Entries for locating text and elements
========

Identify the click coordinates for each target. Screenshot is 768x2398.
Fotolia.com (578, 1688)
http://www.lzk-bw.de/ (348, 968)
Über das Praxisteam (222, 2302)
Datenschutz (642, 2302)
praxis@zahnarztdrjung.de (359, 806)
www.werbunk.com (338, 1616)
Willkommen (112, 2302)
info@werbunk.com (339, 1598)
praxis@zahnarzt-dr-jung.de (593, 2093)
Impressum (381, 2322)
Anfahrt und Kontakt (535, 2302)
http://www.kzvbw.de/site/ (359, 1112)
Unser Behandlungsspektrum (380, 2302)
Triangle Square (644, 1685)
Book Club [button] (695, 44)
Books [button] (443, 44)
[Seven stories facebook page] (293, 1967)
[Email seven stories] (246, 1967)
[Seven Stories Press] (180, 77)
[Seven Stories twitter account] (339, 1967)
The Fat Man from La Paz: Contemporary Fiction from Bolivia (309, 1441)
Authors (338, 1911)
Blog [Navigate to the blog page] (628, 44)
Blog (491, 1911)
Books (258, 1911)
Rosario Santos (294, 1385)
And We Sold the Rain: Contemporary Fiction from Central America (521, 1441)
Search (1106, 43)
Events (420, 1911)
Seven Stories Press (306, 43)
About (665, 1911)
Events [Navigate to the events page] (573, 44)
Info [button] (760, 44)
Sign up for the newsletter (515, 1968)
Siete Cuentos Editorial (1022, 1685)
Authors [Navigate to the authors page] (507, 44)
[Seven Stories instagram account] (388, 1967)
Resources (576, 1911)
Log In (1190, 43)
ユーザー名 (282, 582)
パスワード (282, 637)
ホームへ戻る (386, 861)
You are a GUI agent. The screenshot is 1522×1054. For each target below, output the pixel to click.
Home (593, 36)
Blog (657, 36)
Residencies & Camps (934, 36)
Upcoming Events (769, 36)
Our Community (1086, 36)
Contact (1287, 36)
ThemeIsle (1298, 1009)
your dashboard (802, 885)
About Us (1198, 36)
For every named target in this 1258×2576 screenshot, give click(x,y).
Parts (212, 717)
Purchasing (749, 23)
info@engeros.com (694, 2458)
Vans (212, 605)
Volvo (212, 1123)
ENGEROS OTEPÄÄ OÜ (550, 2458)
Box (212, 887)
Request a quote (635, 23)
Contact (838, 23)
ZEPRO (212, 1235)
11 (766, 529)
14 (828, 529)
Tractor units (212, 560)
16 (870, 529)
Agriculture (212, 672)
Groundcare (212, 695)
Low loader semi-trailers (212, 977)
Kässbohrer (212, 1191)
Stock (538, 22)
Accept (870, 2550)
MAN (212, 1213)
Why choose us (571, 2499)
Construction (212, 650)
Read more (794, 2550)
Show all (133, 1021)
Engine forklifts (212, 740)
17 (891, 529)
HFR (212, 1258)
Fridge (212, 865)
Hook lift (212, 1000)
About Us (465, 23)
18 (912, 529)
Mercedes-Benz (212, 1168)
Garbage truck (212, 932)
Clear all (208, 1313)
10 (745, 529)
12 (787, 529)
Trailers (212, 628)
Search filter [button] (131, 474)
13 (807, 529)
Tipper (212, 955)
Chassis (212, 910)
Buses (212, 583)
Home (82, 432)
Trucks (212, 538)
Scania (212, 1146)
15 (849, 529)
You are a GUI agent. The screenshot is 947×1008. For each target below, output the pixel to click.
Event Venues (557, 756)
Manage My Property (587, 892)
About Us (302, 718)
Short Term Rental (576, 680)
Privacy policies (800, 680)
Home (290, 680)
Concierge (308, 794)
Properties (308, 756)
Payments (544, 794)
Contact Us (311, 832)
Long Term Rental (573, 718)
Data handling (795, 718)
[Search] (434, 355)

========

» WHAT YOU WILL DO: Count the lines in the data above that contain the string "http". Give only the number.

» ANSWER FOR THIS EXERCISE: 2